Which lines of the entries contain the string "computer"? Please find them and copy them.

[Items from a dataset]
*** Block opens ***

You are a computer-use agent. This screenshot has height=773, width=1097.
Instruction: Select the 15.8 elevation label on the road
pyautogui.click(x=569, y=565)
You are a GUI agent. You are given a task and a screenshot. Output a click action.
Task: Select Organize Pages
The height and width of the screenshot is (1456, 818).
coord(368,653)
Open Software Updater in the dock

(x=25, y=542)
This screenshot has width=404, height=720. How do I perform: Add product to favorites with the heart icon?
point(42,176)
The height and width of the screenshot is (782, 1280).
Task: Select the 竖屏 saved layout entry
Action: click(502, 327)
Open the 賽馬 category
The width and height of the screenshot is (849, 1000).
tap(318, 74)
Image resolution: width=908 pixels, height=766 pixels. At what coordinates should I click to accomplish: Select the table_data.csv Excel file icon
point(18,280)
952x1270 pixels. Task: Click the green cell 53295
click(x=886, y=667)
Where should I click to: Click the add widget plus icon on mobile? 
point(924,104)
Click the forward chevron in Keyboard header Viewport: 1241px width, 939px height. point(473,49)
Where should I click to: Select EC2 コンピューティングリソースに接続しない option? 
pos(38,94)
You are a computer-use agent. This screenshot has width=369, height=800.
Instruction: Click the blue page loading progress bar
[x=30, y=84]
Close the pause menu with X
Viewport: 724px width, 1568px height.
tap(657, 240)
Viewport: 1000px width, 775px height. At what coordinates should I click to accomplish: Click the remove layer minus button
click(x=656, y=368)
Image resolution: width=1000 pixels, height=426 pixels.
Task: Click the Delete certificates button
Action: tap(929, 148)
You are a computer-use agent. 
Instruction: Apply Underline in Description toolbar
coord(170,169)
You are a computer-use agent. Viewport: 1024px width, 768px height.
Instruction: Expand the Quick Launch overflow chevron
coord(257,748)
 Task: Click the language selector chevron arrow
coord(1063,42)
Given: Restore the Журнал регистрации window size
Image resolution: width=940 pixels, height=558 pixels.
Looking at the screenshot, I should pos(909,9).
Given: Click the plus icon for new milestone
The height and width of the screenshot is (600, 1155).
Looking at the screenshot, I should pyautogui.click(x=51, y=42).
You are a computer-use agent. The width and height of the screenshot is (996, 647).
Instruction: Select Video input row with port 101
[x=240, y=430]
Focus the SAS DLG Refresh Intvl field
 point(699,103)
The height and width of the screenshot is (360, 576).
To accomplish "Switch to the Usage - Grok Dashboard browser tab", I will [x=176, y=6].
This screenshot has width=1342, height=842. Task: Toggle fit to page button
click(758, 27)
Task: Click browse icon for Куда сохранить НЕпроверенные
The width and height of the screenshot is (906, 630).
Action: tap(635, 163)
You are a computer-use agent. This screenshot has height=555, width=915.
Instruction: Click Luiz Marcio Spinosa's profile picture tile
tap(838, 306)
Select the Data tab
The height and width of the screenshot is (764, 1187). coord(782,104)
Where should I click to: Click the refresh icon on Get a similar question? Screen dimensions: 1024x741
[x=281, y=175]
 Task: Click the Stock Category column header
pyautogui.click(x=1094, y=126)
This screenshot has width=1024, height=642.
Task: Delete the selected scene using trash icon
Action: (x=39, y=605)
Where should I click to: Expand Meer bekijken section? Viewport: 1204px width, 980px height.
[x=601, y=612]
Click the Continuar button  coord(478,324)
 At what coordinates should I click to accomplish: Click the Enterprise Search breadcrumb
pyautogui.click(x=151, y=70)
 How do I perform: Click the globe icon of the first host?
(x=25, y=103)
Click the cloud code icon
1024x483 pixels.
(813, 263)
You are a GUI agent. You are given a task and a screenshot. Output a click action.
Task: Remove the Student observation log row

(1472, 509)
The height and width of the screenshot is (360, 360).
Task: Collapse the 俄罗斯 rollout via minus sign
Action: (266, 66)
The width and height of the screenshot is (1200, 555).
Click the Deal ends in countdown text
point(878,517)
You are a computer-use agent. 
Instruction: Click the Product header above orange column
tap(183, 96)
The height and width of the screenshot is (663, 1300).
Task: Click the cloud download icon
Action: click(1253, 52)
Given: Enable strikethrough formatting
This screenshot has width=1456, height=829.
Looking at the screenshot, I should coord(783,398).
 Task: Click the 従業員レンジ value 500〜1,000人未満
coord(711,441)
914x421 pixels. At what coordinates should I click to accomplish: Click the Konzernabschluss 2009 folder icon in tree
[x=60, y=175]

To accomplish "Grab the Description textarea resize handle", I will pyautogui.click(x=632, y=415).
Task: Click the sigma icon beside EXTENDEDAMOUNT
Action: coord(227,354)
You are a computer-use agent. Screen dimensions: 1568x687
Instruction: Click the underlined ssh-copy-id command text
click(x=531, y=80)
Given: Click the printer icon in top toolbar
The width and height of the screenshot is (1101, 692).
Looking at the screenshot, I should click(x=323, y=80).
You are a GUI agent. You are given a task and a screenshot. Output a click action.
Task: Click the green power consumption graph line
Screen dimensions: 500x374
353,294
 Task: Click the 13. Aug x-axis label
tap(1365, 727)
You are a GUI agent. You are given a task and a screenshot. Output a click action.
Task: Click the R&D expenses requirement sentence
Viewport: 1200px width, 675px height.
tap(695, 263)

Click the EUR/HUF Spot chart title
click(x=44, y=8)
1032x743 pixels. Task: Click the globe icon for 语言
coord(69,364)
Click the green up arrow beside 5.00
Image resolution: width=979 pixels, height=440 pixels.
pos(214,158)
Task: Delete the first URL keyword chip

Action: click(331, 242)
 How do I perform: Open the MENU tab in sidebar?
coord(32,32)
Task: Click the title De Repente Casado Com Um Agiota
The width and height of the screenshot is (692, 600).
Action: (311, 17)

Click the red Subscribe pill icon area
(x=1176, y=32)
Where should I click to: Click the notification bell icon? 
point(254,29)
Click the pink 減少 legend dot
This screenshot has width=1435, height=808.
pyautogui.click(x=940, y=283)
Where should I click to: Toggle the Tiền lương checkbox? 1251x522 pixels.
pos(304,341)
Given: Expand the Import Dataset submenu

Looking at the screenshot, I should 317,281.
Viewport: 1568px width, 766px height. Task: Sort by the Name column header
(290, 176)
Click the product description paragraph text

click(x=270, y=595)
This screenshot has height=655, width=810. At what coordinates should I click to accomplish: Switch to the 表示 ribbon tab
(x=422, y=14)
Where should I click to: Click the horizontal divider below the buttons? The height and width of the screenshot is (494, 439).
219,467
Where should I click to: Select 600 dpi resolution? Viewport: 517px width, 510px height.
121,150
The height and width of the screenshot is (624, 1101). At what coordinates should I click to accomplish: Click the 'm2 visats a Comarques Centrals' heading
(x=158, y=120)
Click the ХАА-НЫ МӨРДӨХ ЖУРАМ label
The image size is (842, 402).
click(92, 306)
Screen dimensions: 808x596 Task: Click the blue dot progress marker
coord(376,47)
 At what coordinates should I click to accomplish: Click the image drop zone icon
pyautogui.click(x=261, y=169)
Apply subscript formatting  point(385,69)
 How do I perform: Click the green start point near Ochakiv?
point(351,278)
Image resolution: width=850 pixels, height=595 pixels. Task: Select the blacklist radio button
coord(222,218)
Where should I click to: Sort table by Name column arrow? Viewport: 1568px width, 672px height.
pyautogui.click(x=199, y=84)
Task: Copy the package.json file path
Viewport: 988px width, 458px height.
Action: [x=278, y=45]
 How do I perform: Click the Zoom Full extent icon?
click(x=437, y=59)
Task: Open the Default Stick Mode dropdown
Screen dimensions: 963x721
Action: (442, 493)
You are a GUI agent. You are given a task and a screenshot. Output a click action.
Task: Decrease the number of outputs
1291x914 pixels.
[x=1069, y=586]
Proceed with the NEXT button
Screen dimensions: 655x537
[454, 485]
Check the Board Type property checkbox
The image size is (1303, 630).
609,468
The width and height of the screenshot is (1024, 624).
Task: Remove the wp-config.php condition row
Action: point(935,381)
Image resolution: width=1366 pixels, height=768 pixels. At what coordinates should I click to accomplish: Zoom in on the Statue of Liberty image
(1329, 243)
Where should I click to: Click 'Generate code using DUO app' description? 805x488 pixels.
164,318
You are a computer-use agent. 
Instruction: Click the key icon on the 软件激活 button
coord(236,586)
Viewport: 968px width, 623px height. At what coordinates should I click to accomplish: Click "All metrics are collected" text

*** Block closes ***

The answer:
You are a computer-use agent. This screenshot has height=773, width=1097.
You are a computer-use agent. This screenshot has width=369, height=800.
You are a computer-use agent. 
You are a computer-use agent. Viewport: 1024px width, 768px height.
You are a computer-use agent. The width and height of the screenshot is (996, 647).
You are a computer-use agent. This screenshot has height=555, width=915.
You are a computer-use agent. 
You are a computer-use agent. Screen dimensions: 1568x687
You are a computer-use agent. 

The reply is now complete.